Work item: In the passage on adverse reactions to vaccinations, rewrite everything from "Other things to" down to "day or two.", swapping "vaccinations" for "immunizations".

Selected text:
Other things to order at the same time:


Adverse reactions from vaccinations

Adverse reactions from vaccinations are very rare but they do happen. The most common reaction is a dog that exhibits with itching and head-shaking, and the presence of little ulcers or "hives" on its face and head.  These eruptions on the skin are called urticarial reactions and are rounded swollen areas that have responded locally to the administration of a substance to which the dog is allergic (i.e. the vaccine).  Hives are caused when the body releases histamine from a cell called a mast cell. The histamine then causes leaking of fluid into the surrounding body tissues from the small blood vessels and stimulates the nearby nerve endings producing the itching sensation. As long as the dog is breathing normally, it will probably be fine and everything will calm down in a day or two.

The vast majority of vaccine reactions in dogs fall into the previous category of "minor irritant."

It is very very rare, but a more serious reaction can also happen which is that the tracheal, laryngeal and bronchial tissues swell causing a constricted and spastic airway.  Breathing difficulty can result, and life-threatening consequences can follow. In the unlikely occurrence of a major vaccine reaction of this type, rush your dog to a vet immediately.

The worst case scenario occurs when the dog or cat has what is termed an anaphylactic reaction.  These hypersensitivity reactions cause a number of physiologic disturbances within the body: low blood pressure, slow heart rate and depressed breathing rate.  The pet goes into a shock reaction meaning extremely low blood pressure and heart output.  Blood vessels dilate lowering blood pressure, the brain is starved for oxygen and unconsciousness occurs.   Though the chance of this serious adverse reaction happening is extremely low (your dog is far more likely to die from almost any thing else), it's worth having a shot of epinephrine in your medical kit, as it can also help in case of skunk toxic shock. Revival Animal Health sells a single shot of non-prescription epinephrine (AMVET brand) which contains a 1 mg dose for emergency use only in the treatment of anaphylactic shock. Go to and it's product 91-012 and 10ml is $2.95. Be advised, however, that epinephrine has to be kept refrigerated.

The most problematic vaccine is for Leptospirosis and I simply recommend against it unless your dog is doing a lot of ratting.  I hunt my dogs regularly in field and farm and do not vaccinate my dogs against Lepto.

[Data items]
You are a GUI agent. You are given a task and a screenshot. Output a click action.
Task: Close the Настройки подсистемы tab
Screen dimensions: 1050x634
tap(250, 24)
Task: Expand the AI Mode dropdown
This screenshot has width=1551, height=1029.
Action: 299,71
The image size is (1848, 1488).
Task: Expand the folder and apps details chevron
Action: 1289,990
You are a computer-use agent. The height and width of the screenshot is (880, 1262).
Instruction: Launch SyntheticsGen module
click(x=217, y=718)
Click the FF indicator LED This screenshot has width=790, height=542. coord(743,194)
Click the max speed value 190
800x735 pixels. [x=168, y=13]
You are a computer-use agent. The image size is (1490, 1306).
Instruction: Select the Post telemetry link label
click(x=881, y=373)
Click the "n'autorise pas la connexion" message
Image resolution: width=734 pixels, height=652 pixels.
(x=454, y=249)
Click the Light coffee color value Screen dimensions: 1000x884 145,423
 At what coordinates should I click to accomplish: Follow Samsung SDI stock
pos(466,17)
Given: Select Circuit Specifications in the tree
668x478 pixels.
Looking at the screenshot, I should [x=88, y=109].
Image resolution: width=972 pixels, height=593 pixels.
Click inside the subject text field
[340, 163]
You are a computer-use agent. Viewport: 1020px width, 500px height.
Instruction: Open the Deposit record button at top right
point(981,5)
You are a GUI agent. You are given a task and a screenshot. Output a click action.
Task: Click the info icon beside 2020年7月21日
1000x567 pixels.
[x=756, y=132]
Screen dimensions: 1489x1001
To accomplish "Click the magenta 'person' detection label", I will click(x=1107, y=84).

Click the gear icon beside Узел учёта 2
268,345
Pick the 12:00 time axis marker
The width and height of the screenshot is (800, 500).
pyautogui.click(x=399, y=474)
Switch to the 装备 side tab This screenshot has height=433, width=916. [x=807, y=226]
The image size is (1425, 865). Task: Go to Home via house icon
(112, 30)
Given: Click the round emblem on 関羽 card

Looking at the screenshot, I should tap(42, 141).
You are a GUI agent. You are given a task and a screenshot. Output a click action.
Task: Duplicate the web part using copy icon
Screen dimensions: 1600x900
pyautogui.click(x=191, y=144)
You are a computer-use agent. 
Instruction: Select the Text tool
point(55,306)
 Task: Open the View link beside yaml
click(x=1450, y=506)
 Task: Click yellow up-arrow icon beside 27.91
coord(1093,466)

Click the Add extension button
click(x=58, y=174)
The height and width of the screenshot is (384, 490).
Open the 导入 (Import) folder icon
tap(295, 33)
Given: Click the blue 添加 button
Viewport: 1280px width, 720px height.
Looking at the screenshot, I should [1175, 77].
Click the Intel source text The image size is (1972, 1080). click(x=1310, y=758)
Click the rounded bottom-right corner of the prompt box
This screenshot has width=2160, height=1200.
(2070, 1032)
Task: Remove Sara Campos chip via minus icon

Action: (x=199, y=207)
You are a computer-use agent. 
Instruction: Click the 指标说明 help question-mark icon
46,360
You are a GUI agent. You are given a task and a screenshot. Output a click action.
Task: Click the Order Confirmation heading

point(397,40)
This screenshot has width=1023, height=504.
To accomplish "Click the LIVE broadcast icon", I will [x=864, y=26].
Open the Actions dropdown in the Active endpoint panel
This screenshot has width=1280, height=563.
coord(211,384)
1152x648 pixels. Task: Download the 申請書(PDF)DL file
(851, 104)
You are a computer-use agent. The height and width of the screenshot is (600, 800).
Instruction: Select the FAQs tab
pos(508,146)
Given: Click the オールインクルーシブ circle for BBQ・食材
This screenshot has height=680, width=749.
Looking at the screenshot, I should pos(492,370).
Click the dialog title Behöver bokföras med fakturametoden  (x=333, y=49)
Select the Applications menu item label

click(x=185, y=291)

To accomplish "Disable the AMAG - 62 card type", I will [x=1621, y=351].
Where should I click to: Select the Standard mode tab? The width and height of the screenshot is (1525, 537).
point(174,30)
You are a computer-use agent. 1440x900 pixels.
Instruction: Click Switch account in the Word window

Result for this task:
Other things to order at the same time:


Adverse reactions from immunizations

Adverse reactions from immunizations are very rare but they do happen. The most common reaction is a dog that exhibits with itching and head-shaking, and the presence of little ulcers or "hives" on its face and head.  These eruptions on the skin are called urticarial reactions and are rounded swollen areas that have responded locally to the administration of a substance to which the dog is allergic (i.e. the vaccine).  Hives are caused when the body releases histamine from a cell called a mast cell. The histamine then causes leaking of fluid into the surrounding body tissues from the small blood vessels and stimulates the nearby nerve endings producing the itching sensation. As long as the dog is breathing normally, it will probably be fine and everything will calm down in a day or two.